Outro aspecto relevante da carreira de qualquer atleta é o incentivo, que muitas vezes vem de casa. Frequentemente, esse incentivo é o que conduz ao primeiro passo na jornada do esporte. Denise Guimarães, treinadora de Érika, a descobriu em uma apresentação de balé de um show de talentos. Naquele momento, ela já viu no palco uma grande atleta. Além da grande amizade com sua treinadora, a ginasta mantém laços sólidos com sua equipe e conta com o amor de seus familiares e a amizade e o carinho de outras atletas.
“Quero ser valente na tentativa”
As Olimpíadas Especiais, evento em que Érika representou o Brasil na ginástica rítmica, é uma entidade sem fins lucrativos que promove o esporte para pessoas com deficiência intelectual. Durante o ano, a instituição proporciona treinamento esportivo e competição atlética em uma variedade de esportes olímpicos. Nos Jogos Mundiais das Olimpíadas Especiais de 2023, realizados em Berlim, o Brasil conquistou 23 medalhas. Érika foi responsável por cinco delas: quatro de ouro e uma de prata, nas mais diversas modalidades da ginástica rítmica.

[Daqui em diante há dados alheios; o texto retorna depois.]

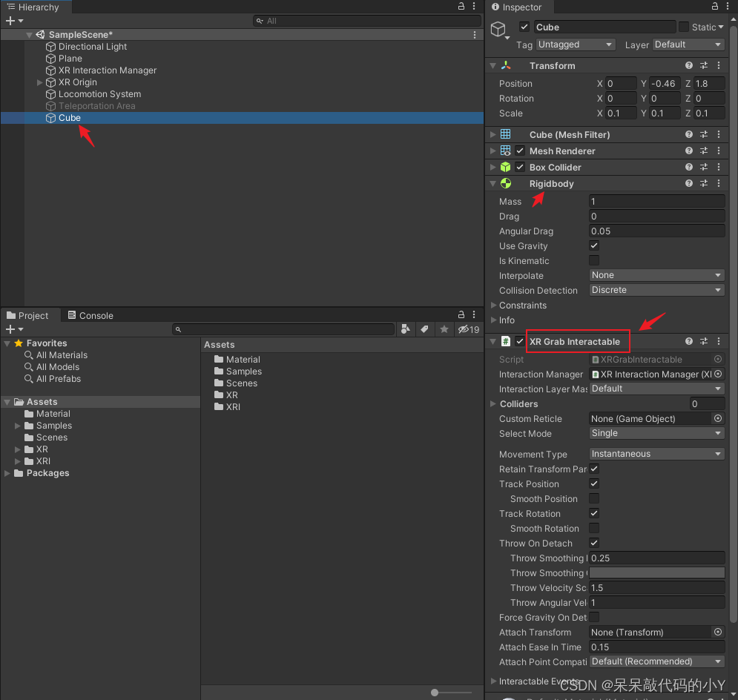This screenshot has width=738, height=700.
Task: Select XR Origin in the Hierarchy
Action: [78, 82]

Durante os Jogos Olímpicos e Paralímpicos, é comum ter um momento denominado “juramento do atleta”, quando os participantes se comprometem a honrar o espírito esportivo. Nas Olimpíadas Especiais, há um momento similar. Em um momento de grande significado, a atleta convidou Enoly a repetir esse juramento: “Permita-me ganhar. Mas se eu não ganhar, permita-me ser valente na tentativa.”

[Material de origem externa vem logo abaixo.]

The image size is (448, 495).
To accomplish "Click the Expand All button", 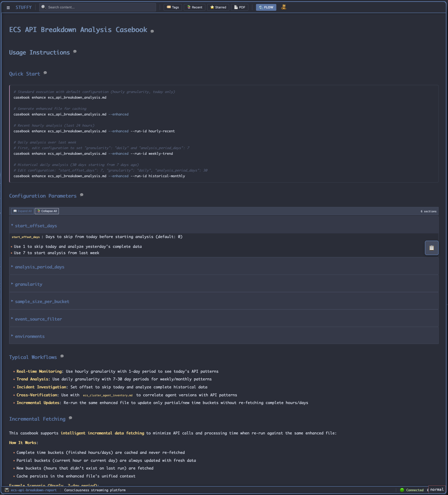I will (22, 211).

A frase destaca não apenas o desejo da vitória, mas reflete um espírito de determinação e resiliência, enquanto ressalta a importância da coragem e do esforço, independente do resultado. “O juramento transcende o âmbito esportivo, transformando-se em uma filosofia de vida para o atleta. O compromisso de dar o melhor de si torna-se uma constante em todas as áreas de sua vida”, explica a pesquisadora.
Enoly conclui que o atleta com deficiência não é diferente do atleta convencional. “Cada modalidade tem suas particularidades que precisam de algumas adaptações, permitindo uma melhor performance de acordo com as potencialidades. Porém, estão sujeitos às mesmas situações de jogo, sendo analisados pelos árbitros, sobrepondo imprevisibilidades, dedicando-se horas e dias para uma competição, lidando com dor, fadiga física e mental, e cuidando sempre de sua saúde para a manutenção de sua carreira esportiva”, afirma.
“Esse estudo se integra à luta pelo reconhecimento pleno do esporte para pessoas com deficiência. Mais do que isso, busca reconhecer esses atletas como indivíduos completos, quebrando barreiras capacitistas e reafirmando a importância de suas contribuições para o universo esportivo”, completa Enoly.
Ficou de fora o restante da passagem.